Material to process:
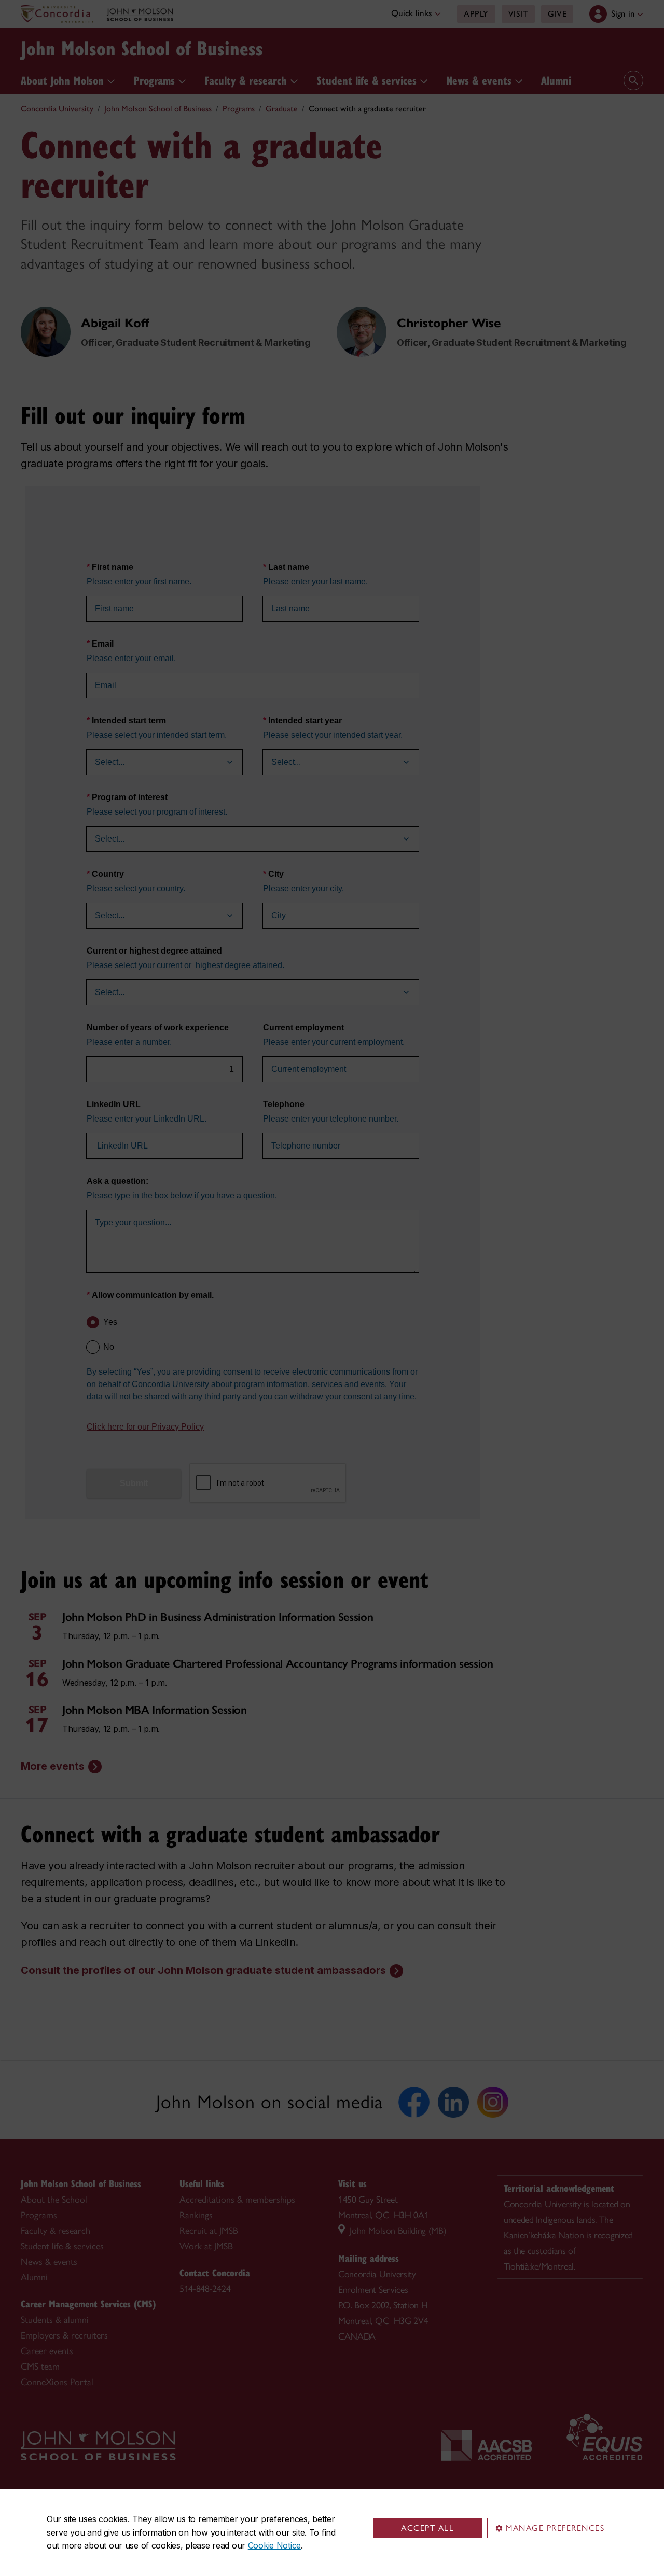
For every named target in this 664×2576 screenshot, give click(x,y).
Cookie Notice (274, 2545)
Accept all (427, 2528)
==
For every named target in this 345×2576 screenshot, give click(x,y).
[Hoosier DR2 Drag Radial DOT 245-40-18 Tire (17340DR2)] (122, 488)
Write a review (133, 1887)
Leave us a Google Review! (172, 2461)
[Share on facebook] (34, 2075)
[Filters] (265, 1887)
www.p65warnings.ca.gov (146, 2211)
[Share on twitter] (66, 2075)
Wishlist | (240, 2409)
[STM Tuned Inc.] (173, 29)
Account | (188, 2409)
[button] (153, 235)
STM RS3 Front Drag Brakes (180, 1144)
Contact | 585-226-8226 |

Requirement: Reprint exactly the lines above that start at the one with "Account | (188, 2409)" and end at the one with "Contact | 585-226-8226 |", keeping both and adding none.

Answer below:
Account | (188, 2409)
[button] (153, 235)
STM RS3 Front Drag Brakes (180, 1144)
Contact | 585-226-8226 |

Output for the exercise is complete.